Using Roslyn with C#, I am trying to expand auto-implemented properties, so that the accessor bodies can have code injected by later processing. I am using StackExchange.Precompilation as the compiler hook, so these syntax transformations occur in the build pipeline, not as part of an analyzer or refactoring.

I want to turn this:

[SpecialAttribute]
int AutoImplemented { get; set; }

into this:

[SpecialAttribute]
int AutoImplemented {
    get { return _autoImplemented; }
    set { _autoImplemented = value; }
}

private int _autoImplemented;

The problem:

I have been able to get simple transformations working, but I'm stuck on auto-properties, and a few others that are similar in some ways. The trouble I'm having is in using the SyntaxNodeExtensions.ReplaceNode and SyntaxNodeExtensions.ReplaceNodes extension methods correctly when replacing more than one node in a tree.

I am using a class extending CSharpSyntaxRewriter for the transformations. I'll just share the relevant members of that class here. This class visits each class and struct declaration, and then replaces any property declarations that are marked with SpecialAttribute .

private readonly SemanticModel model;

public override SyntaxNode VisitClassDeclaration(ClassDeclarationSyntax node) {
    if (node == null) throw new ArgumentNullException(nameof(node));
    node = VisitMembers(node);
    return base.VisitClassDeclaration(node);
}

public override SyntaxNode VisitStructDeclaration(StructDeclarationSyntax node) {
    if (node == null) throw new ArgumentNullException(nameof(node));
    node = VisitMembers(node);
    return base.VisitStructDeclaration(node);
}

private TNode VisitMembers<TNode>(TNode node)
    where TNode : SyntaxNode {

    IEnumerable<PropertyDeclarationSyntax> markedProperties = 
        node.DescendantNodes()
            .OfType<PropertyDeclarationSyntax>()
            .Where(prop => prop.HasAttribute<SpecialAttribute>(model));

    foreach (var prop in markedProperties) {
        SyntaxList<SyntaxNode> expanded = ExpandProperty(prop);
        //If I set a breakpoint here, I can see that 'expanded' will hold the correct value.
        //ReplaceNode appears to not be replacing anything
        node = node.ReplaceNode(prop, expanded);
    }

    return node;
}

private SyntaxList<SyntaxNode> ExpandProperty(PropertyDeclarationSyntax node) {
    //Generates list of new syntax elements from original.
    //This method will produce correct output.
}

HasAttribute<TAttribute> is an extension method I defined for PropertyDeclarationSyntax that checks if that property has an attribute of the given type. This method works correctly.

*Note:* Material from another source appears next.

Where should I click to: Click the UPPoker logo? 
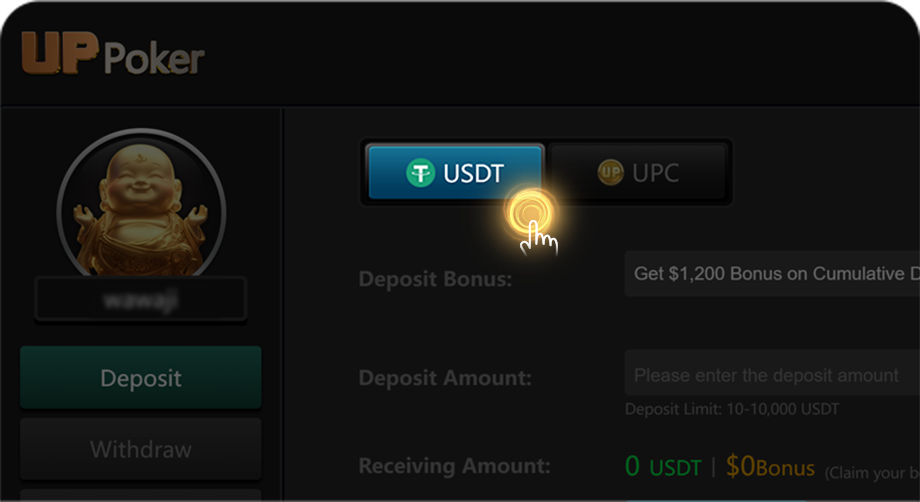112,56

I believe I am just not using ReplaceNode correctly. There are three related methods:

TRoot ReplaceNode<TRoot>(
    TRoot root,
    SyntaxNode oldNode,
    SyntaxNode newNode);

TRoot ReplaceNode<TRoot>(
    TRoot root,
    SyntaxNode oldNode,
    IEnumerable<SyntaxNode> newNodes);

TRoot ReplaceNodes<TRoot, TNode>(
    TRoot root, 
    IEnumerable<TNode> nodes, 
    Func<TNode, TNode, SyntaxNode> computeReplacementNode);

I am using the second one, because I need to replace each property node with both field and property nodes. I need to do this with many nodes, but there is no overload of ReplaceNodes that allows one-to-many node replacement. The only way I found around having that overload was using a foreach loop, which seems very 'imperative' and against the functional feel of the Roslyn API.

Is there a better way to perform batch transformations like this?

Update: I found a great blog series on Roslyn and dealing with its immutability. I haven't found the exact answer yet, but it looks like a good place to start. https://joshvarty.wordpress.com/learn-roslyn-now/

Update: So here is where I'm really confused. I know that the Roslyn API is all based on immutable data structures, and the problem here is in a subtlety of how the copying of structures is used to mimic mutability. I think the problem is that every time I replace a node in my tree, I then have a new tree, and so when I call ReplaceNode that tree supposedly doesn't contain my original node that I want to replace.

It is my understanding that the way trees are copied in Roslyn is that, when you replace a node in a tree you actually create a new tree that references all the same nodes of the original tree, except the node you replaced and all nodes directly above that one. The nodes below the replaced node may be removed if the replacement node no longer references them, or new references may be added, but all the old references still point to the same node instances as before. I am pretty sure this is exactly what Anders Hejlsberg describes in this interview on Roslyn (20 to 23 min in).

So shouldn't my new node instance still contain the same prop instances found in my original sequence?

Hacky solution for special cases:

I was finally able to get this particular problem of transforming property declarations to work by relying on property identifiers, which will not change in any tree transformations. However, I would still like a general solution for replacing multiple nodes with multiple nodes each. This solution is really working around the API not through it.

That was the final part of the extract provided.